Return every line of the listing that includes the string "dropdown".
□ □ □ □
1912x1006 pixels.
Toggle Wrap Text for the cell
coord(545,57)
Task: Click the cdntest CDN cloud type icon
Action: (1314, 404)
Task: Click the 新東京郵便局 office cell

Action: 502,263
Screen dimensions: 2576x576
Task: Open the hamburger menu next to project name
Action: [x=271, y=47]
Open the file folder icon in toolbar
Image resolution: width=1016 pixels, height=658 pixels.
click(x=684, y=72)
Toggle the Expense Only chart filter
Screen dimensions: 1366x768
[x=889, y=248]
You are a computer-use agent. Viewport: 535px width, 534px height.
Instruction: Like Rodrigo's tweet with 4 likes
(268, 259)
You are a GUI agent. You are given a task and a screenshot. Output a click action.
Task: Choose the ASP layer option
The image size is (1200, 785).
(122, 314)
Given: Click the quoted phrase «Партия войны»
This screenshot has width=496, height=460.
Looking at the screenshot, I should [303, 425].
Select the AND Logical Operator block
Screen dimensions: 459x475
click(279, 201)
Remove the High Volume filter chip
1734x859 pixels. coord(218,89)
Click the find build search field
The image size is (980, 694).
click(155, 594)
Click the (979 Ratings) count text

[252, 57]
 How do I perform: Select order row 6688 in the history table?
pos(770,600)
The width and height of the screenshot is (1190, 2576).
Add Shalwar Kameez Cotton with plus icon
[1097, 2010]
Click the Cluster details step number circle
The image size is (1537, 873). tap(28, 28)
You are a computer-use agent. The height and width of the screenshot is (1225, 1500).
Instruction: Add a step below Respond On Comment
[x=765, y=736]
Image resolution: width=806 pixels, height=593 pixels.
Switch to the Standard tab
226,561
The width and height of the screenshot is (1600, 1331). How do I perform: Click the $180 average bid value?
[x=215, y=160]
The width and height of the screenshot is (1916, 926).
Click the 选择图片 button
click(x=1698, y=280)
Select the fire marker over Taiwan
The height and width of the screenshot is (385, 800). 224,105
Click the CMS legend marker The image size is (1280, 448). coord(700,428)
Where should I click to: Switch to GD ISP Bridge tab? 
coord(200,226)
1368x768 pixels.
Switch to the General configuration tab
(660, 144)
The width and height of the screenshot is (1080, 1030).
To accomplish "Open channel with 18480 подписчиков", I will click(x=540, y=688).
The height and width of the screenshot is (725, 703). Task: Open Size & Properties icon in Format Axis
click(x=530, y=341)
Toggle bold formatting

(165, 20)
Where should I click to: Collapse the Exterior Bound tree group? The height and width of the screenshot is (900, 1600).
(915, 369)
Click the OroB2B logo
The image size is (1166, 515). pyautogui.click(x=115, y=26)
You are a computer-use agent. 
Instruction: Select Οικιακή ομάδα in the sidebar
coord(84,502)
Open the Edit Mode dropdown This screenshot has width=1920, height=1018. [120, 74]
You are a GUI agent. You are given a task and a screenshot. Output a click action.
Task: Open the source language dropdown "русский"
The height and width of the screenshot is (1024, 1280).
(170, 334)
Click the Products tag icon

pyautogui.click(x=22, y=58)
□ □ □ □
▸ Answer to this exercise
Open the Edit Mode dropdown This screenshot has width=1920, height=1018. [120, 74]
Task: Open the source language dropdown "русский"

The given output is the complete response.